Whether you have a 15- or 30-year mortgage, here’s Orman’s advice for paying down your mortgage faster.
Why Should You Pay Off Your Mortgage as Quickly as Possible?
Putting extra money toward your mortgage might seem like a financial hardship. After all, your mortgage loan is set up to pay out within 15 or 30 years — all you have to do is make the required payments in full and on time. Plus, isn’t it better to invest or save any extra money you have in your budget?
In certain instances, Orman said, the answer is no. “Don’t you want to feel safe in these seriously uncertain times — uncertain times about inflation, uncertain times about what the markets are doing, uncertain times about everything?” Orman asked in her February 2022 podcast. “The best way you can put certainty in your life is to own your home outright by the time you retire.”
Orman said she doesn’t recommend this strategy if you’re 35 and know you’re going to move in three or four years. But she does believe that if you are older and your goal is to gain financial security and safety, paying off your mortgage as quickly as possible is a wise idea.
“Paying more on your mortgage could help you earn equity faster, reduce the total interest you’ll pay over the life of the loan and, ultimately, allow you to repay your mortgage more quickly,” said Felton Ellington, community lending manager at Chase. “That’s because making payments directly to the principal reduces the total amount of interest paid because interest is calculated as a percentage of the principal. Typically, the lower the principal, the less interest owed.”
Orman’s Advice for Paying Down Your Mortgage Faster
Here’s what you need to do to make your mortgage payments history, according to Orman.
Consider the Loan’s Interest Rate
The lower your loan’s interest rate, the faster you can potentially pay it off. However, if you’re thinking about refinancing to get a lower rate, Orman said to proceed with caution.
“The big mistake is that after spending years paying down their existing 30-year mortgage, people then refinance into a new 30-year mortgage,” Orman once wrote on her blog. “This is so very wrong. … My rule of refinancing is that you are to never extend your total payback period past 30 years.”
Orman explained that if you have a 30-year mortgage and you’ve already made payments for 14 years, you should make it a point to get a refinanced mortgage paid off in 16 years. Otherwise, if you refinance for another 30 years, you’ll end up paying for your mortgage with interest for 44 years in total.
However, Orman pointed out that mortgage lenders typically make loans for 15 or 30 years. So you’ll still have to apply for a 15-year mortgage if you refinance. Orman said to look at the amortization schedule to find out how much extra you’ll need to pay every month to have the loan paid off in 14 years.
Make Extra Payments
Once you have the lowest interest rate possible, you can start making extra payments. In a September 2022 podcast, Orman said you can make one extra payment a year to help pay your mortgage down faster — either by making biweekly payments or by dividing your regular payment by 12 and adding that amount to each payment.
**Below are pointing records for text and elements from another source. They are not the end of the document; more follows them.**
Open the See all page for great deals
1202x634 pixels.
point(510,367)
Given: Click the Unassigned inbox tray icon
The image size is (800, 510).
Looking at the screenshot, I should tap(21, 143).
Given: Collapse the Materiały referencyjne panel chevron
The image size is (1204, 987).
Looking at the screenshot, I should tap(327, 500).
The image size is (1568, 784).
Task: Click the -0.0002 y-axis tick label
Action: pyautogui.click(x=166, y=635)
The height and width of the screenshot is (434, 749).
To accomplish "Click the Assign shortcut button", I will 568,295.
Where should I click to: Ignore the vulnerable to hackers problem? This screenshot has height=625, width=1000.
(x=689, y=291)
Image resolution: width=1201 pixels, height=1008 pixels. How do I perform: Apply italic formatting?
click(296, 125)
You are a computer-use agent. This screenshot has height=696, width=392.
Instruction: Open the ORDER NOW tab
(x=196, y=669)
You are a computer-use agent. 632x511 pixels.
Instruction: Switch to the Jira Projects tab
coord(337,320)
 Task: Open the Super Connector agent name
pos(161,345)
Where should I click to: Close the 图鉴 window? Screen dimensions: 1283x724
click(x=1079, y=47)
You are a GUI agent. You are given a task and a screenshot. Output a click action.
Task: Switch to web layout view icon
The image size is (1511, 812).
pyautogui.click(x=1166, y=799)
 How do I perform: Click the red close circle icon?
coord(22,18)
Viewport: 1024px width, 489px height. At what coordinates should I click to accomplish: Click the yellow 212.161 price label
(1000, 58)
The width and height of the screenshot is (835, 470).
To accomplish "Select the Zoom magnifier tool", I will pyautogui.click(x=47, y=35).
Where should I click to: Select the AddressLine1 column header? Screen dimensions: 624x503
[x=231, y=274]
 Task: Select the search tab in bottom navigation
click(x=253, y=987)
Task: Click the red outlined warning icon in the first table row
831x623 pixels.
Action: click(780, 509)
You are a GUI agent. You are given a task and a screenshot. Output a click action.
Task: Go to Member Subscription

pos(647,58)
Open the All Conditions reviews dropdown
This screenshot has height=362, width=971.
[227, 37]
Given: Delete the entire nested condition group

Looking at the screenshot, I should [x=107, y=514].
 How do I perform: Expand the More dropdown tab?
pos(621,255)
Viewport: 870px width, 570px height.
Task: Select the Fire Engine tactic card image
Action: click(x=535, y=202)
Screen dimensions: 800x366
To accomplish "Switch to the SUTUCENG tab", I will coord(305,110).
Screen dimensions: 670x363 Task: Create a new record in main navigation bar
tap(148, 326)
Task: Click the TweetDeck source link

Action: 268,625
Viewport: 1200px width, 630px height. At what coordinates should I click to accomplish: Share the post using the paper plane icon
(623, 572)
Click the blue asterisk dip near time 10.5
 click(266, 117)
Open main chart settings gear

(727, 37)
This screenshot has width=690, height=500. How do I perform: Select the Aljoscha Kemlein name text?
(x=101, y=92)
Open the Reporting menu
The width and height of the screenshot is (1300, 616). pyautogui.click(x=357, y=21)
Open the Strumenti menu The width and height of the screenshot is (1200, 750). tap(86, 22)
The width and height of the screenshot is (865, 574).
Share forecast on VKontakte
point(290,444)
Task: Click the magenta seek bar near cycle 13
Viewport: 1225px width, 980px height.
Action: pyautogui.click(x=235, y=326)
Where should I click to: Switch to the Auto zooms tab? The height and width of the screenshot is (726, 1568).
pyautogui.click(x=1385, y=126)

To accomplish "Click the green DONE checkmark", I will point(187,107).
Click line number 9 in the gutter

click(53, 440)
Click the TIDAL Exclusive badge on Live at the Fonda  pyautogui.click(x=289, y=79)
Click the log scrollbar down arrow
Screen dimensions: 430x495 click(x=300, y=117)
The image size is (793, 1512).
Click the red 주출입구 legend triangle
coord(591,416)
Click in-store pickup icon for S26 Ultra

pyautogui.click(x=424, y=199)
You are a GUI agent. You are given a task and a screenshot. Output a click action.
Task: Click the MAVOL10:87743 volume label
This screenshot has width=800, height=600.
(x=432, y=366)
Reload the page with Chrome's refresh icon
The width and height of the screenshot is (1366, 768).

By making one extra mortgage payment a month, you can reduce your 30-year mortgage down to maybe 27 years and a 15-year mortgage at a 6% interest rate down to 12 years, Orman estimated.
However, it’s important to tell your lender that you want the extra money to go toward the mortgage principal. Otherwise your goal of paying off your loan faster and saving on interest won’t come to fruition. “So just make sure if you send in extra money it goes towards your principal and not towards interest,” Orman said.
Recast Your Mortgage
Another option is a mortgage recast.
“You can ask your lender about a recast option, which allows you to apply additional money each year to the course of your monthly payments,” said Ray Rodriguez, regional mortgage sales manager at TD Bank in New York City. “This will allow you to get a lower principal balance on the year’s payments. A recast allows a borrower to pay off their mortgage earlier, while lowering the cost of each monthly payment.”
In an October 2021 podcast, Orman said a lot of banks will recast your mortgage for free or for just a few hundred dollars. Plus, you’ll get to keep the same interest rate.
“Recasting is where you simply take a minimum of $5,000 — some banks require $20,000 … and you put it into the account, and you recast the mortgage with your mortgage company, which means they reduce the principle that you owe and they give you a new amortization schedule based on the lower principal amount,” Orman said, adding that recasting could drop a $2,800 monthly mortgage payment down to $1,800 or so.
“So, that frees up $800, $1,000 a month,” she said. “If you didn’t need that extra $800 or $1,000 a month or any portion of it … and sent that in to your principal as well, … it would reduce the length of your loan. So that is one way that you could absolutely get rid of your mortgage faster than you have any idea.”